La realidad del Reino de Dios en nosotros requiere que remodelemos evangélicamente nuestras relaciones con Dios, como Padre, y nuestras relaciones humanas viendo en cada hombre, en todos los hombres, a un verdadero hermano. Las dos realidades van profundamente unidas. Efectivamente, la vida cristiana no es solo el esfuerzo humano. No es primordialmente lo que el hombre hace, sino lo que Dios hace en el hombre. Todo en ello es iniciativa de Dios. Es comunión de vida con el Padre y con el Hijo. Juan relaciona la caridad, el amor de Dios, con el nuevo nacimiento cristiano. Para él amar significa haber nacido de Dios. Por la caridad Dios ama como Padre y nosotros amamos como hijos y hermanos. “Todo el que ama al que le engendró, ama al engendrado de él” (1 Jn 5,1). Para Juan el amor de Dios es inconcebible sin el amor al hombre. El fundamento de nuestro amor a los hombres es el mismo amor que Dios nos tiene y el amor que nosotros tenemos a Dios. Cristianos son los que aman. Amar es un asunto de nacimiento. La novedad del amor fraterno no es solo su intensidad, o amarnos sin medida, sino su origen y naturaleza: cuando nosotros amamos es Dios mismo quien ama en nosotros porque el amor es de él. Todo amor nace en él y le pertenece. Jesús se identifica con el que ama y se identifica también con todos aquellos a quienes amamos, sobre todo, los pobres y los que sufren. Creer es amar. La catequesis, en su fondo, es, y debería ser, la iniciación al amor fraterno. Pero la realidad es otra: somos iniciados en el conocimiento, pero no somos iniciados en el hecho de amar. Y ello es necesario.

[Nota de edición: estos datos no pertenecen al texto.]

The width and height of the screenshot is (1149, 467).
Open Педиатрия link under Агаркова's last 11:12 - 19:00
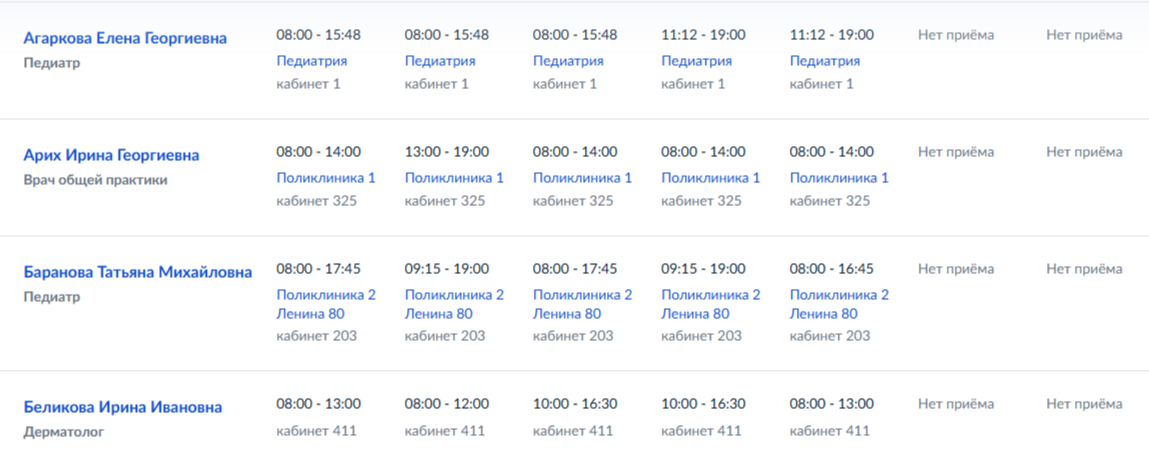824,61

La afirmación de la realeza de Jesús tiene su fundamentación en el Nuevo Testamento, pero es ya allí donde revela una naturaleza absolutamente diferente. Jesús no se opone al testimonio de Natanael “Tú eres el rey de Israel” (Jn 1,49), ni al de Pilatos “¿Eres tú el rey de los judíos?” (Mc 15,2). No reniega del título, pero explica la naturaleza de este reino diciendo que “no es de este mundo”. No se basa en el poder ni en la ley humanos, sino en la dependencia de un amor generoso y entregado. Jesús lo manifiesta a través de la paciencia y del dominio del mal, ante los gestos brutales que, en la flagelación, le vilipendian y le ponen a prueba unos soldados sin escrúpulos y sin humanidad. Jesús vence el mal con el bien, el escarnio y la infamia con la bondad extrema y responde con misericordia a la bestialidad, con dominio soberano sobre el sufrimiento y el mal en sus múltiples expresiones y consecuencias. Es en la cruz, para quien tiene mirada de fe, donde resplandece esta realeza. En el letrero de condena se afirma “Jesús, rey de los judíos”. Los seguidores de Jesús somos súbditos siendo creyentes, cuando nos domina el amor, cuando nos dejamos arrancar por Dios del dominio de las tinieblas y trasladar al reino de su Hijo, en quien tenemos la redención (Col 1,13). Cristo es bondad y gratuidad, generosidad y misericordia. El hombre es reacción violenta, rebeldía, independencia, egoísmo, codicia, afán de ganancia. El mundo del hombre es el interés. El mundo de Cristo es la bondad total, la caridad, la misericordia. El hombre vive para sí. Cristo vive para nosotros. El programa del hombre es dominar a los demás. El programa de Cristo es la expropiación de sí en la cruz y en la eucaristía dando su vida divina y humana, y dándose en comida a todos. El programa de los Estados son los derechos humanos. El de Cristo compartir sus derechos humanos y divinos para que los hombres reinen con él en la gloria de Dios Padre.